## DOCUMENT SEGMENT

Each contract, agreement, instrument, lease, license, or other
document required to be described in the Offering Documents shall
be, and have been, accurately described therein in all material
respects.
(b) The Offering Documents do not and shall not
contain any untrue statement of a material fact or omit to state
any material fact necessary to make the statements made therein, in
the light of the circumstances in which they were made, not
misleading.
(c)
The
authorized capital stock of the Company consists of 20,000,000
Shares. As of the date hereof, 9,412,259 shares of Common Stock are
issued and outstanding, and all such shares are, duly authorized,
validly issued, fully paid and nonassessable and not subject to
preemptive rights. In addition, there are (i) warrants outstanding
to acquire an aggregate of approximately 614,039 shares of Common
Stock and (ii) options outstanding to acquire an aggregate of
approximately 2,049,035 shares of Common Stock. The Securities,
when issued in accordance with the terms of the Offering, will be
validly issued, fully paid and nonassessable and not subject to
preemptive or any other similar rights and no personal liability
will attach to the ownership thereof. The Shares, when issued in
accordance with the terms of the Debentures and/or Warrants, will
be validly issued, fully paid and nonassessable and not subject to
preemptive or any other similar rights and no personal liability
will attach to the ownership thereof . The outstanding options,
warrants and other convertible securities of the Company are as set
forth in the Memorandum and the Company’s filings with the
SEC under the Exchange Act attached as exhibits to the Memorandum
(sometimes collectively referred to as the “Company
Documents” ). Except as set forth in the
warrants issued, and subscription agreements entered into, in
connection with Company’s offering completed on July 31, 2006
(the “Prior Offering”), neither the Company nor any
Subsidiary is a party to an agreement, instrument or understanding
which calls for, and no securities of the Company or any Subsidiary
contain provisions relating to, the resetting or repricing of any
debt or equity security instrument of the Company or any
Subsidiary. The issuance of the Securities or the consummation of
the Offering will not trigger any resetting or repricing of any
debt or equity security instrument of the Company or any Subsidiary
and will not result in any preemptive rights to acquire securities
of the Company in favor of any third party.
(d)
Each
statute, regulation, legal and governmental proceeding, contract,
agreement, instrument, lease, license, or other document required
to be described in the Offering Documents has been accurately
described therein in all material respects.
(e)
All
prior offerings of the Company’s securities complied in all
respects with the Act and the rules and regulations promulgated
thereunder and all applicable blue sky laws. There are no existing
claims, to the knowledge of the Company, which would require the
Company to rescind or offer to rescind and outstanding securities
of the Company.
(f)

## DATASET EXCERPT
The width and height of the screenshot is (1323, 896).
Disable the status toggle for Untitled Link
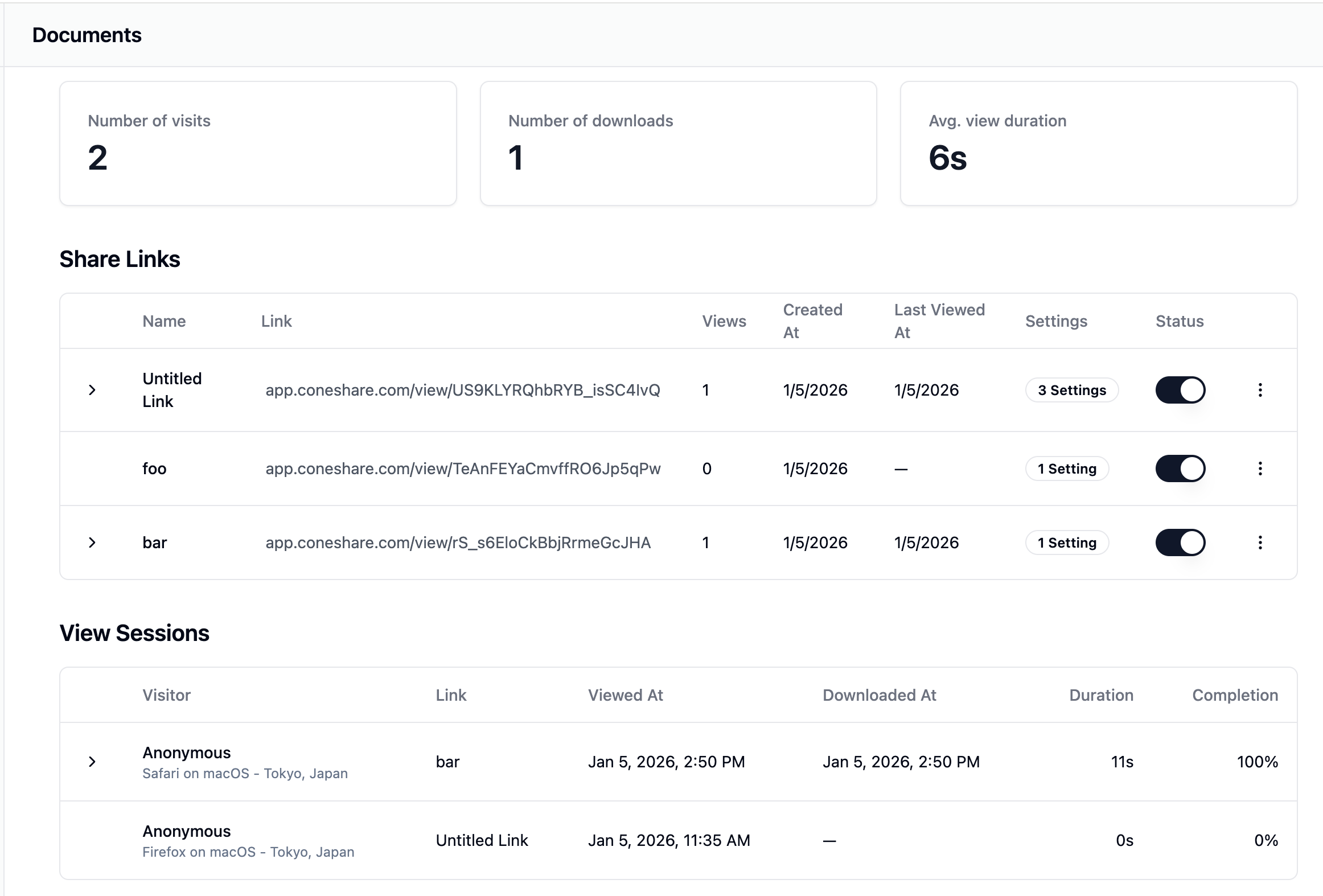point(1180,390)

## YOUR OBJECTIVE
Summarize the passage of Company representations above in three sentences.

## WRITTEN RESPONSE
The Company states that every document required to be described in the Offering Documents is accurately described in all material respects, and that the Offering Documents contain no untrue statement of a material fact and omit no material fact needed to keep their statements from being misleading. Its authorized capital stock consists of 20,000,000 Shares, of which 9,412,259 shares of Common Stock are issued and outstanding, and warrants for approximately 614,039 shares and options for approximately 2,049,035 shares are also outstanding. Apart from the warrants and subscription agreements tied to the offering completed on July 31, 2006, no agreement or security of the Company or any Subsidiary provides for resetting or repricing, the Offering will trigger no such repricing or preemptive rights, and all prior offerings complied with the Act and all applicable blue sky laws.